(TEXT SEGMENT begins)

One in two long-term smokers will die from a smoking related illness. The dangers of smoking have been studied and analyzed for years. The detrimental effect of smoking on people’s health and their activities is now public knowledge. The vast majority of smokers say they want to stop. Why don’t they?
It’s hard to stop smoking even when you know intellectually that you should. That’s because the habit of smoking is not maintained by an intellectual decision. Smoking is a habit and an addiction to nicotine. Smoking is self-perpetuating-your body craves the powerful stimulant to which it has become accustomed.
Hypnosis works at eliminating the desire to smoke, whether it is from identification or replacement, the two principle reasons for smoking.
Identification is when the smoker indulges in the habit because he admires (or associates) with others who smoke, i.e. parents, peers, or celebrities. Identification smoking is the most common and the easiest to eliminate.

(TEXT SEGMENT ends)
(RAW DATA begins)

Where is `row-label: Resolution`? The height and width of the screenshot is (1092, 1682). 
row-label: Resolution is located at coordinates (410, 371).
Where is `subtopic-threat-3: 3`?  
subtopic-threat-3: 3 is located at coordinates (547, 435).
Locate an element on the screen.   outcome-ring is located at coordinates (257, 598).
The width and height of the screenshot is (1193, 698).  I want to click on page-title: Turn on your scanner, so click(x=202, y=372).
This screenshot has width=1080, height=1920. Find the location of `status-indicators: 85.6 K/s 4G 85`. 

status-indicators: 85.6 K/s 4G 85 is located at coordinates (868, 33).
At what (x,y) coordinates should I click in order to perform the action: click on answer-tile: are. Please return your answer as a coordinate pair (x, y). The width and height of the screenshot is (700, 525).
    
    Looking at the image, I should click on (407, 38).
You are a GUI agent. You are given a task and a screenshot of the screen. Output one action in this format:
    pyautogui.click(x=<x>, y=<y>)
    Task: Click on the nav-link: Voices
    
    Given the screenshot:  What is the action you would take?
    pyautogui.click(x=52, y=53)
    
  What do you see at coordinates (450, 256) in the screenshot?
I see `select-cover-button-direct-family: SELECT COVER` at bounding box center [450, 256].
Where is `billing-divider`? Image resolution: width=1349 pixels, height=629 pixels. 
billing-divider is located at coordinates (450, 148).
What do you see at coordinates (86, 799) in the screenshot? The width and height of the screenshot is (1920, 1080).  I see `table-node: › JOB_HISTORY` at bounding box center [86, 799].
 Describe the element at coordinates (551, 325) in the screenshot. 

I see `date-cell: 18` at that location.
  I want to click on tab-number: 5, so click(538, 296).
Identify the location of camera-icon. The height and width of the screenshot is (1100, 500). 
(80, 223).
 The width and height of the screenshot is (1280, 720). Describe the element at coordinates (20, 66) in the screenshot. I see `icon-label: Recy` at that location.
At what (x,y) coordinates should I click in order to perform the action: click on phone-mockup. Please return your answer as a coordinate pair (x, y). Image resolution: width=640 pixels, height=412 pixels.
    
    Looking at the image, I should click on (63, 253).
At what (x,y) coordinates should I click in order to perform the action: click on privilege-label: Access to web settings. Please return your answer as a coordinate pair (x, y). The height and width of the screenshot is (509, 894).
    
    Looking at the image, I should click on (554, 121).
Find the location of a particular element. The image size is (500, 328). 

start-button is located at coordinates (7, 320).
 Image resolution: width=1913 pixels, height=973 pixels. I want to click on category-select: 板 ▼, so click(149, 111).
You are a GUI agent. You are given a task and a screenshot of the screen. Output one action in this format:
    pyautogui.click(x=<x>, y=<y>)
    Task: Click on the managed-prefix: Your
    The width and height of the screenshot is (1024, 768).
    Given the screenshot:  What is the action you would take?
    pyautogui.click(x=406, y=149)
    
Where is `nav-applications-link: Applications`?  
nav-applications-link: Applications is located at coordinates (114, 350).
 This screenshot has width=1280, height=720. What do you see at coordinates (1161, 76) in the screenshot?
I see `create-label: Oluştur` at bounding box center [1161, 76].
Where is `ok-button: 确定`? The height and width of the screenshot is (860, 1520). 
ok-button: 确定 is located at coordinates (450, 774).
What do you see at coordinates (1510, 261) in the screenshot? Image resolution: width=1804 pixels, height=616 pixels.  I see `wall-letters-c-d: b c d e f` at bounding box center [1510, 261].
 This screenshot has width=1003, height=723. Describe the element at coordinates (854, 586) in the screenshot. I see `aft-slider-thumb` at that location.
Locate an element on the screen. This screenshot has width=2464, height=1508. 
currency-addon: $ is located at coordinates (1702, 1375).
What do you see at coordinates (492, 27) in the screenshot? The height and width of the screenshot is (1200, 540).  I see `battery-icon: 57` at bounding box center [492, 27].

(RAW DATA ends)

REQUIRED WORK:
1. Summarize the text on quitting smoking in two sentences.
2. From the text on quitting smoking, reproduce word for word the passage starting with "One in two long-term" and going on through "reasons for smoking.".

SOLUTIONS TO EACH TASK:
1. Although the harm of smoking is public knowledge and most smokers say they want to stop, quitting is hard because smoking is a habit and an addiction to nicotine, not something maintained by an intellectual decision. Hypnosis works at eliminating the desire to smoke that comes from identification or replacement, and identification smoking, where the smoker admires or associates with others who smoke, is the most common and the easiest to eliminate.

2.
One in two long-term smokers will die from a smoking related illness. The dangers of smoking have been studied and analyzed for years. The detrimental effect of smoking on people’s health and their activities is now public knowledge. The vast majority of smokers say they want to stop. Why don’t they?
It’s hard to stop smoking even when you know intellectually that you should. That’s because the habit of smoking is not maintained by an intellectual decision. Smoking is a habit and an addiction to nicotine. Smoking is self-perpetuating-your body craves the powerful stimulant to which it has become accustomed.
Hypnosis works at eliminating the desire to smoke, whether it is from identification or replacement, the two principle reasons for smoking.